Desde las primeras líneas, cercanas al diario de vida, Salviat cita todos los momentos en que sucedió algo que lo favoreció y lo fue guiando hacia un destino deseado con fervor desde su infancia agraria: el ejercicio del periodismo de deportes. Desde los apuntes numéricos del campeonato consignados en cuadernos escolares con base exclusivamente en las informaciones y relatos radiales, hasta la coautoría del primer libro chileno de fútbol con historia y números fiables, había mil pasos, y Julio los dio con alegría. Eso quería y eso hizo.
Ese libro (“De David a Chamaco”, la historia de Colo Colo en su cincuentenario), lo hizo con su amigo Edgardo. También con él compartió la mañana del 11 de septiembre del 73 en busca de provisiones y ver el regreso triste de miles de ciudadanos desde el centro hacia los barrios, vistió la misma camiseta de la UCEP (U. Católica Escuela de Periodismo) para enfrentar a los rivales de la misma Escuela de la U en el Pedagógico (alguna vez creo que ganamos), trabajar en la redacción de la revista Estadio hasta que terminara el toque de queda en noches a punta de café, para luego partir a las canchas o a la Biblioteca Nacional a buscar datos imposibles. Era un buen futbolista Julio en esa época: mediocampista armador con cerebro y técnica, más la astucia del buen jugador de brisca.
Hay páginas de estas memorias en la que Julio me instala con una frecuencia que a cualquiera le puede parecer exagerada. Pero es que así fue. Y no me pasó nada cuando lo visité estando mi amigo con tifus, porque la amistad es la mejor vacuna que existe. Y me reí cada vez que Antonino Vera, en alguno de los rituales almuerzos en “El Parrón”, comentaba que “a Julio sale más barato comprarle un traje que invitarlo a comer”. ¡Qué apetito!

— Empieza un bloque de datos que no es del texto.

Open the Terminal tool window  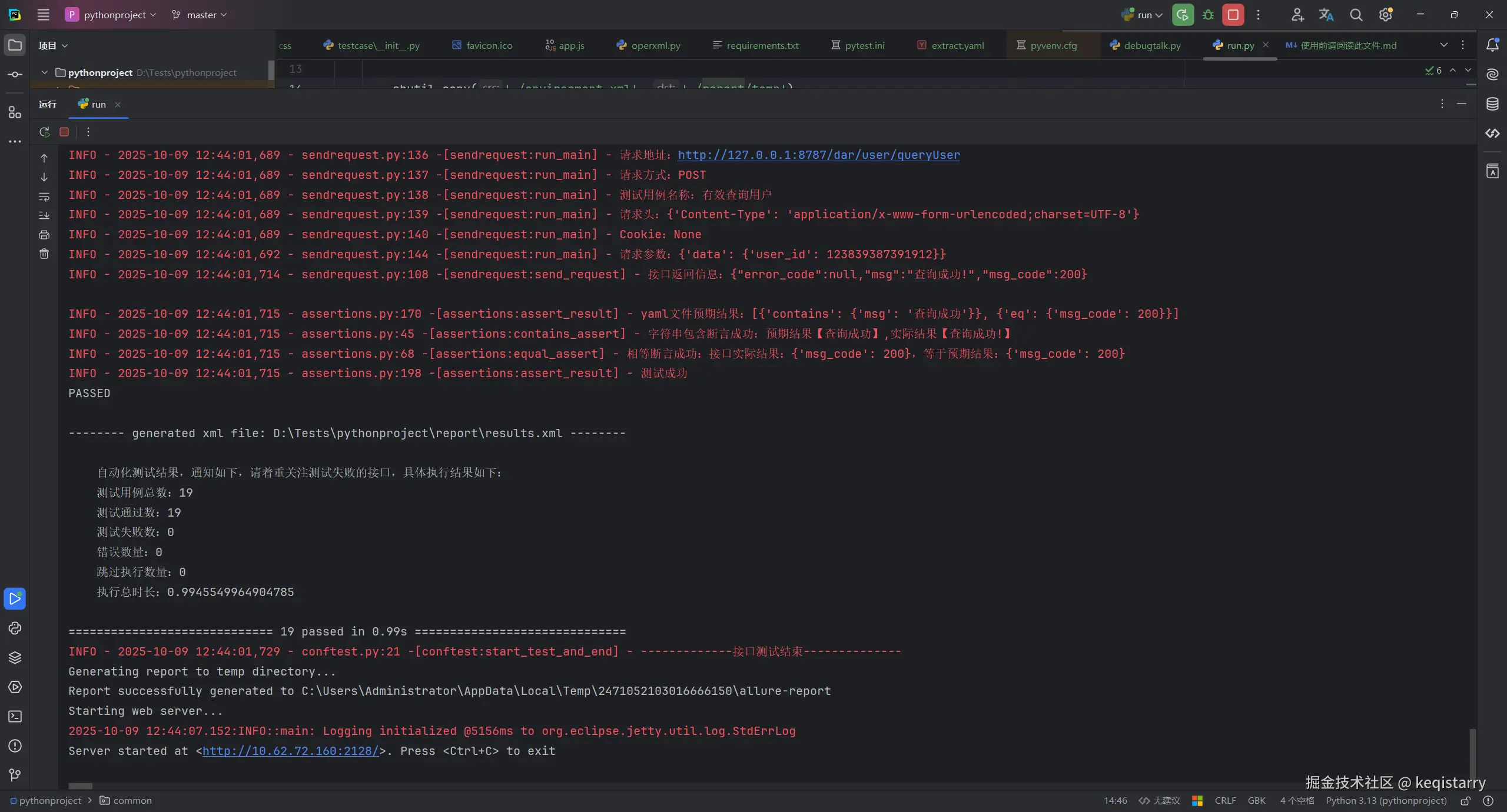coord(15,716)
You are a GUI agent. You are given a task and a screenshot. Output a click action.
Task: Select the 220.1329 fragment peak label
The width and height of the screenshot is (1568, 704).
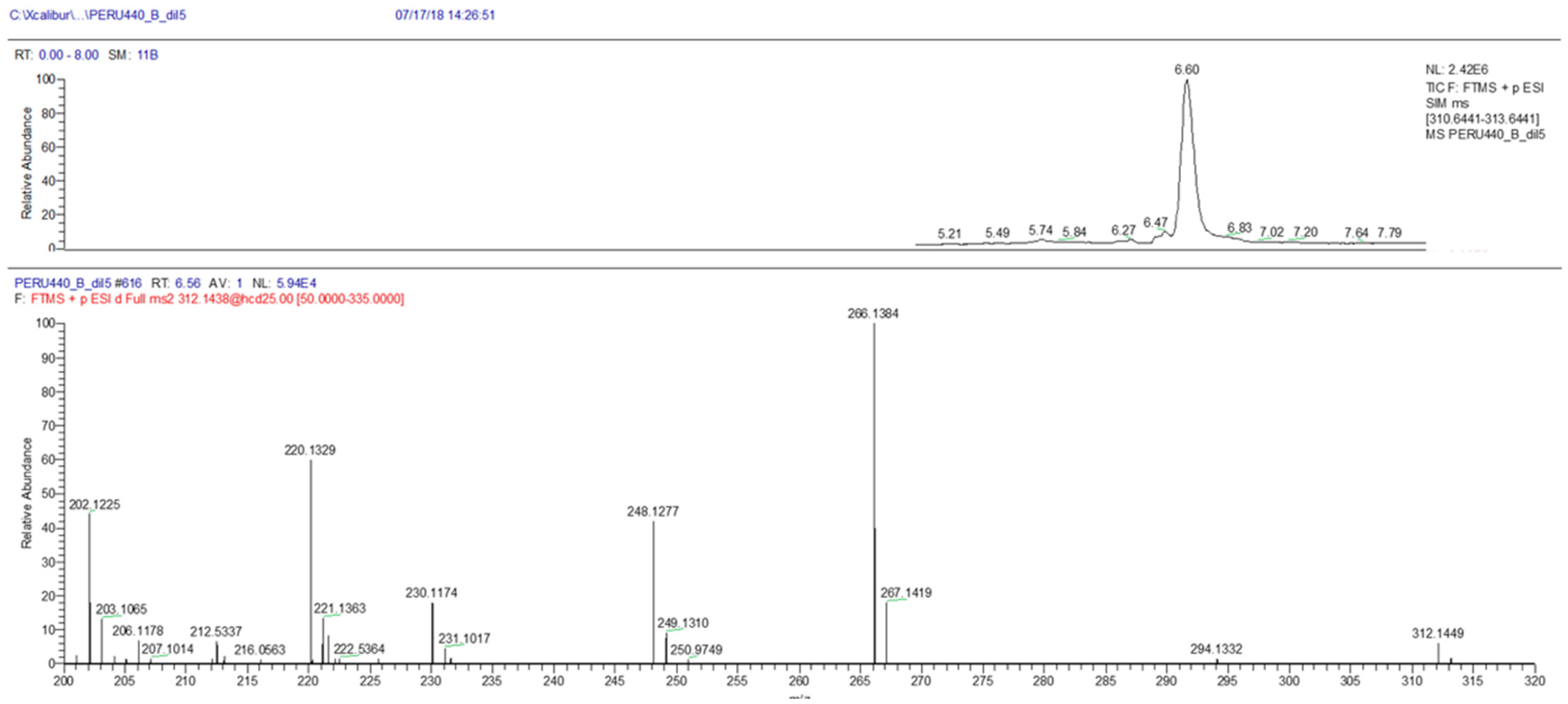[310, 450]
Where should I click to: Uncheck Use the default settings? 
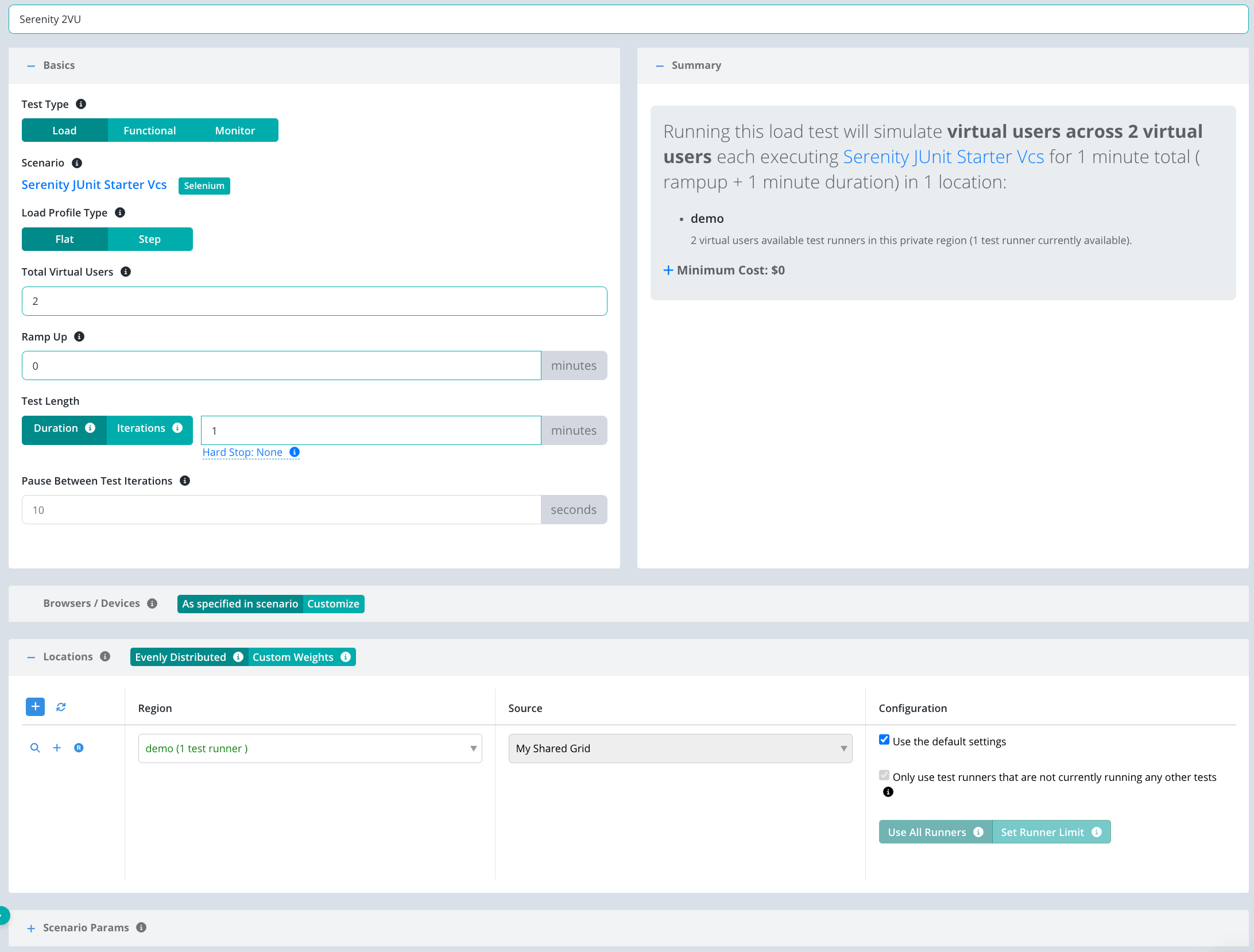[884, 740]
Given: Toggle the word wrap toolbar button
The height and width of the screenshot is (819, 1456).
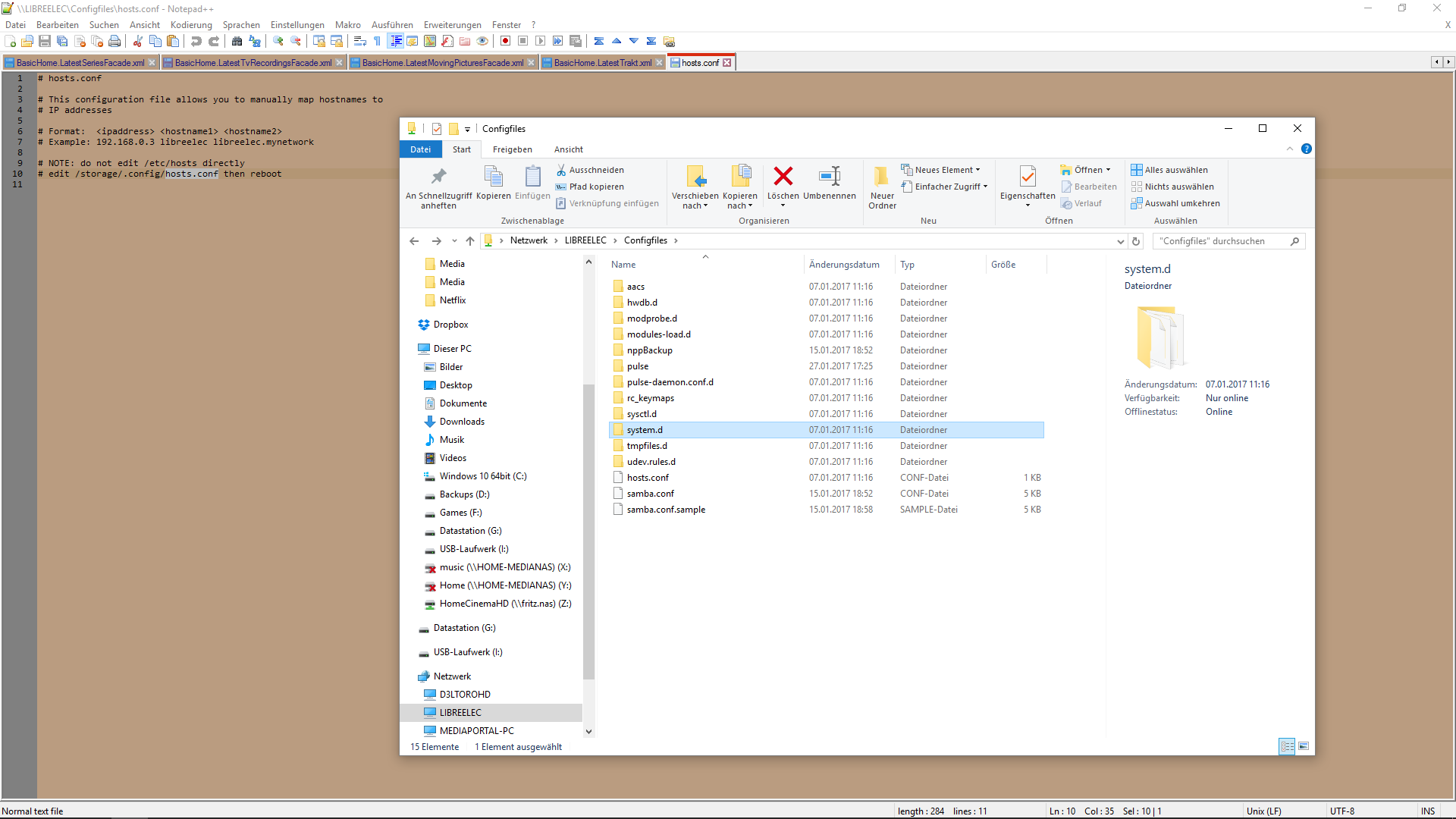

Pero nunca engordó, aunque de esa suerte no habla en su libro.
No ha sido un “hombre de radio”, pero hizo el programa “Tres a las dos” en la Nuevo Mundo, que estaba en la calle Estado, con Lobos y este servidor. Cuando Lobos se fue, hicimos “Dos a las dos”. O fue al revés, pero a quién le importa. No fue de televisión, pero hizo “Once Deportes”, con este servidor. Siempre nos han tenido por inseparables. Y es cierto, hasta hoy. Y seguramente lo seguirá siendo mañana en el asado en Curacaví o en Chorombo o en el almuerzo de periodistas en La Taberna.
No seguimos trabajando juntos después de Estadio, La Prensa, La Tarde y otros pasos. Julio ha seguido sumando viajes por el mundo, que es otro de sus sueños, y participando en varios medios periodísticos escritos, en papel y digitales. Hoy cumple varias temporadas como exitoso profesor universitario.
Es un oasis, en los días difíciles y oscuros que vivimos, escribir de un profesional serio y decente.